Détruire, dit-elle

Détruire, dit-elle

Elizabeth Alione is sinking into a deep melancholy when she drags down the corridors, the park and the dining room of a hotel. Originally intended as an English-language film under the title The Chaise-Longue, to be directed by Joseph Losey. It was an original screenplay by Duras by which Losey claimed to have been enthralled; however, he and Duras fell out over casting and the project was shelved. Duras eventually made the film herself, in French and after some rewriting. Losey called the final movie a film I hate as much as I loved the original screenplay.

 

Destroy, She Said, her fourteenth novel and second feature, both released in 1969, emerged for her from ‘the idea of a book… that could be either read or acted or filmed or... simply thrown away.’ The conceptual pivot of both versions, set in a rural hotel that’s something more like a sanitarium, is a phony card game used as a vehicle for interrogation and entrapment of one of the players; as always with Duras, the rules of the game are never quite clear at the outset. But echoing the final scene of Blow-Up (1966), it is the periodic sounds of a tennis match – heard but not seen, and commented on throughout the novel/film – which lay the groundwork for the plays with image and sound that recur through the films of hers that followed.
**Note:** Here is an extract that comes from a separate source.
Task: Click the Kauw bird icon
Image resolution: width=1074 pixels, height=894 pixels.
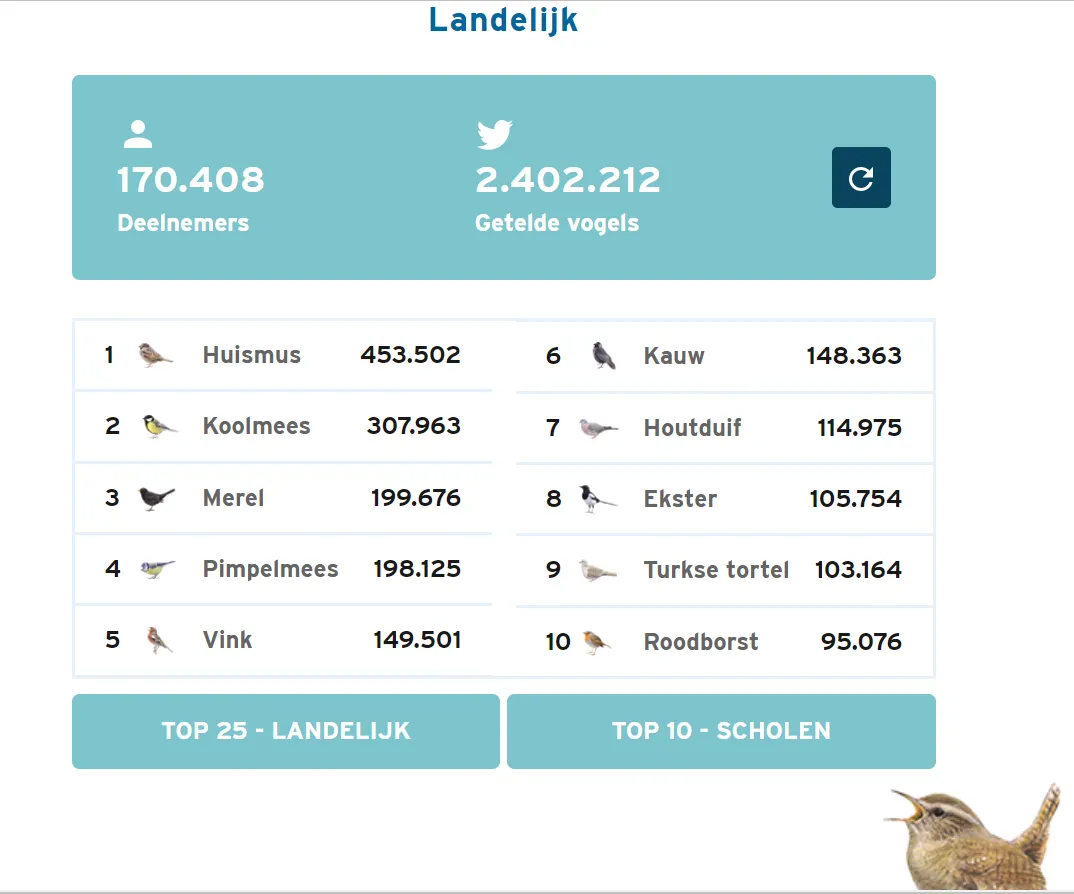Action: 603,356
‘I don’t think the image can ever replace what I called ‘the indefinite proliferation’ of the word,’ she declared to Jean-Luc Godard in one of their three conversations on the twined subjects of son et image (spanning 1979–1987 and subsequently collected into the volume Duras/Godard Dialogues). But just as the New Wave icon’s work would continue to grapple with such questions – his disorienting, staccato bursts of image/sound would intensify in the ’80s, beginning with Every Man For Himself, in which Duras can be heard but not seen – Duras’s own oeuvre, through rather different means, sought to challenge preconceptions and overturn cinematic orthodoxies. Destroy, she said – and so she did, continually questioning received filmmaking methods, and through a kind of discovery by dissolution, conceiving of how things might be otherwise.”

Lawrence Garcia1

 

“Why are her films so difficult, so boring, yet so important and so rewarding? I first came to Duras as filmmaker from having read Moderato Cantabile and having admired the written texts for Hiroshima mon amour (1959) and Une aussi longue absence (1961). But the repetitive poetry of her novels and of those two films was missing in Destroy She Said. I ‘taught’ the film to an undergraduate class, and those who hadn’t fallen asleep reported that it was the most boring film they had ever watched. At the time, I assumed the blame and thought that I would need to do a couple more ‘preparatory’ lectures before I taught the film again. Having taught her films for five more years, I now see that they are a learning experience through confrontation, not through pleasure and identification. Duras is a committed artist who disdains works of art and who has minimal confidence in the impact of an art work upon an audience: thus, her formalism. and for someone who is a novelist with a poet’s ear for music, she is incredibly silent. Unlike Hiroshima mon amour and Une aussi longue absence, Duras’ own films contain no poetic camera movements nor do they fill up the static camera shots with interesting or beautiful spoken texts. Her films have forced me to confront film as a potential non-seeing process, one in which split-screen is replaced by split sound tracks. And as her visual sense becomes more assured, more pro forma or perfunctory, Duras’s experiments in sound become more audacious, more aubtle and, yes, more formal. Her experiments in language have precisely to do with separating the visual track from the sound track and with breaking down the sound track into autonomous parts of music or spoken text – as audible statement, as memory recall, or simply as the whisperings of longing and desire. I know now that I cannot expect my students to derive immediate pleasure from a Duras film. I also know that from such a confrontation my students have been more readily receptive tot the usages of sound in the films of Resnais, Godard or Robert Altman. Accordingly, I think Duras’ films deserve a closer look, one by one.”